Think of European fashion and what most likely comes to mind are the fashion hotspots of Paris and Milan. However, a growing number of boutique brands and designers are slowly but steadily popping up from the land of Eastern Europe with countries like Romania, Slovania and Hungary leading the fray, evident in the work of designers such as Magda Butrym and Eszter Aron.
For a long time now, popular designers and brands have been amassing the incredibly raw and relatively lesser known talent of the artisans in the region. However, with cheaper options available abroad, these brands have now moved their manufacturing units elsewhere, leaving a large section of these craftsmen unemployed.

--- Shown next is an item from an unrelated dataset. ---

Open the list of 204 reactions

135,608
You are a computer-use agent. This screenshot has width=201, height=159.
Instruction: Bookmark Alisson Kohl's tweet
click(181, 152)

For many of these upcoming designers, these craftsmen provide ample scope to meet their demands for a workforce that understands the ethos of traditional European fashion, as well as a location that ensures a shorter supply chain and lower transportation costs. Setting up shop in Eastern Europe for these designers also proves to be advantageous to the designers since European fashion is broadly based on the imagery that comes from the runways and streets of Paris and Milan. As such, potential customers already have a pre-conceived notion of what fashion from these cities will look like. However, since Eastern European fashion has mostly been left undiscovered until now, brands can use this to their advantage and create a brand story from scratch and redefine what Eastern European fashion actually means.
Fashion weeks such as Feeric Fashion Week are especially crucial in helping designers from Eastern Europe come into the spotlight and propel them further in the international fashion industry. At AISPI, we love (and are tremendously passionate about) discovering new designers and it is events like Feeric Fashion Week, one of the few ones to come out of Eastern Europe that help us, like so many others, in getting to know these designers on a more intimate level.
It is also helpful, perhaps, that a lot of names to have emerged in popular media in the recent times are all natives of Eastern Europe particularly Demna Gvasalia, founder of Vetements and creative director of Balenciaga, who is originally from Tbilisi, the capital city of Georgia. A smart amalgamation of traditional and modern media has helped these brands and designers come into the spotlight more prominently than every before.
All in all, it looks to be an exciting time for the fashion scene of Eastern Europe and if the current demographic is anything to go by, then this will only amplify in the days to come. AISPI, as usual, will be sure to keep an eye out on the designers and brands to come from the historically abundant and sartorially inclined land of Eastern Europe.